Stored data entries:
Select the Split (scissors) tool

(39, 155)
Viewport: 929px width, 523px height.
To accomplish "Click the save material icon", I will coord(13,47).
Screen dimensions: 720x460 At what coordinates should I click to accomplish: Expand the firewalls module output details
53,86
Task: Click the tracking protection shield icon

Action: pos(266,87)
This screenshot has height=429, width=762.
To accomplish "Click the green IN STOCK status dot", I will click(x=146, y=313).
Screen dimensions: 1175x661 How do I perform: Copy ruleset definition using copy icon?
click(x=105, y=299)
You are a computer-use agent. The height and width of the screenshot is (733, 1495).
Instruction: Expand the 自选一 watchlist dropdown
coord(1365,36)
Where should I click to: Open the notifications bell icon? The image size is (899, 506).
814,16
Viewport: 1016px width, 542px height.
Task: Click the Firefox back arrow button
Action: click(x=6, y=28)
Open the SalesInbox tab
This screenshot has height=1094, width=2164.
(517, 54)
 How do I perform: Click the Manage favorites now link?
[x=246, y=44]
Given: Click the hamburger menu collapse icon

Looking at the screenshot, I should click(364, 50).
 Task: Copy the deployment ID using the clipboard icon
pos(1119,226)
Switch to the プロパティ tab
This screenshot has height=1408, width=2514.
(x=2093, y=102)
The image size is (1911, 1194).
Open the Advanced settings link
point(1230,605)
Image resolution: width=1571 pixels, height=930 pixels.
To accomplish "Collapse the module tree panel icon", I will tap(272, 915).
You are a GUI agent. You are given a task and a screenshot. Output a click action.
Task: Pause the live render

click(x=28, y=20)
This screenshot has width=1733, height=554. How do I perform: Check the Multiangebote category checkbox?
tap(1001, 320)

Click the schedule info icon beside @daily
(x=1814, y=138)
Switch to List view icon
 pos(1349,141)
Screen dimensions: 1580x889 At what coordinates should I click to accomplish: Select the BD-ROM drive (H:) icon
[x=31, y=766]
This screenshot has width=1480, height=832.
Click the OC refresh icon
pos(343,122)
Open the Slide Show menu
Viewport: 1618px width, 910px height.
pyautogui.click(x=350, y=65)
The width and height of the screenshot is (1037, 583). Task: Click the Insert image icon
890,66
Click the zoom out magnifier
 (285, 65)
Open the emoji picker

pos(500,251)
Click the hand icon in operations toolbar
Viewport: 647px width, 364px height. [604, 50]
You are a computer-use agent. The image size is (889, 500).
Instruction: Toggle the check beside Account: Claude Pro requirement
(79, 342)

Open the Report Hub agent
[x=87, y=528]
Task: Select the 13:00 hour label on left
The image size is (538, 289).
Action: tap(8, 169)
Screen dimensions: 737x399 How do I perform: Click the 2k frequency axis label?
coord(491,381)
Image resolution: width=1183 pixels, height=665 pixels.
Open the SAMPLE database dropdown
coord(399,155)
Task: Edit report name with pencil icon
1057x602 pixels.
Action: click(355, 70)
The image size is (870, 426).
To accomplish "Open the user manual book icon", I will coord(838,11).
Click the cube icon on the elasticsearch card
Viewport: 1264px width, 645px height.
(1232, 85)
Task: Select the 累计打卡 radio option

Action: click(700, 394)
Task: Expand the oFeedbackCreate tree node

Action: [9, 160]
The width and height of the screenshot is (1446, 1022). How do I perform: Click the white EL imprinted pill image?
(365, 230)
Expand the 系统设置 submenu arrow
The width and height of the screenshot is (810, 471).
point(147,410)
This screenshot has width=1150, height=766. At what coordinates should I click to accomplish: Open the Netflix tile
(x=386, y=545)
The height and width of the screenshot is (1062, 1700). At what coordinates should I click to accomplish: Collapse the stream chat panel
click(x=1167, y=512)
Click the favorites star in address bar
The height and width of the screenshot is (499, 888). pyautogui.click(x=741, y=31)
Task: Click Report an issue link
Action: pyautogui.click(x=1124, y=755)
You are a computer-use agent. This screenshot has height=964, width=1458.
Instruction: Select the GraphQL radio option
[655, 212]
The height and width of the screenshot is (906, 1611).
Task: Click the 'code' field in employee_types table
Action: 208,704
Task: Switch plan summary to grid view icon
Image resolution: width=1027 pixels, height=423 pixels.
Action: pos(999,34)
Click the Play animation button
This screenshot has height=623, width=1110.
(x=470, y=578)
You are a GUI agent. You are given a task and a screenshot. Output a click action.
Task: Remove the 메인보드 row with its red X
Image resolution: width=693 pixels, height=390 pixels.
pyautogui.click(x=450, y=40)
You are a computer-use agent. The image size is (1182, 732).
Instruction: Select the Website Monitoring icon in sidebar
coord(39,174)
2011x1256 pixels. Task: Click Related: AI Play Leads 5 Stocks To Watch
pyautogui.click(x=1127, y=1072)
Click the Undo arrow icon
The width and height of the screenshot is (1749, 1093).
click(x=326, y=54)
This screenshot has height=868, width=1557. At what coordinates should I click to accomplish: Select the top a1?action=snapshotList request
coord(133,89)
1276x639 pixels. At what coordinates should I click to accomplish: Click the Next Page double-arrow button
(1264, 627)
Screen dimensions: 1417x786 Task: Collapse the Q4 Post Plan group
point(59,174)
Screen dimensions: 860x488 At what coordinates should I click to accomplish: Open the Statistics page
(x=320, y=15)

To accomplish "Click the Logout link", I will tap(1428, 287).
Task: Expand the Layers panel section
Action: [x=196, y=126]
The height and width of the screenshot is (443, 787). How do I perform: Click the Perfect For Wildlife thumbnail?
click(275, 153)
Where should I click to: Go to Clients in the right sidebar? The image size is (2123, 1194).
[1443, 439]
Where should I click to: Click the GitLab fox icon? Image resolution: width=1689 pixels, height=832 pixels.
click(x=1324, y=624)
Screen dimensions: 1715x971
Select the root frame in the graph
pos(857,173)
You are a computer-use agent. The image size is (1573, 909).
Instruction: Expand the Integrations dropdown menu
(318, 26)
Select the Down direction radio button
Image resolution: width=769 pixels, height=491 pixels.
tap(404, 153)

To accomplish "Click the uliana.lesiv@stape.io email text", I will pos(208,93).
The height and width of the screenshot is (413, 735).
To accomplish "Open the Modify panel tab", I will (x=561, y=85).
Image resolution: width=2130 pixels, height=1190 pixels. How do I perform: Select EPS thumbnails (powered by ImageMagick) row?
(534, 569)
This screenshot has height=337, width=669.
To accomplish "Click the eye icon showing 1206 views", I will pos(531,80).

◆ WHAT IS BEING ASKED ◆
From the data above, work out how many lines contain the string "computer" and reply with only the number.

◆ SOLUTION FOR THIS EXERCISE ◆
5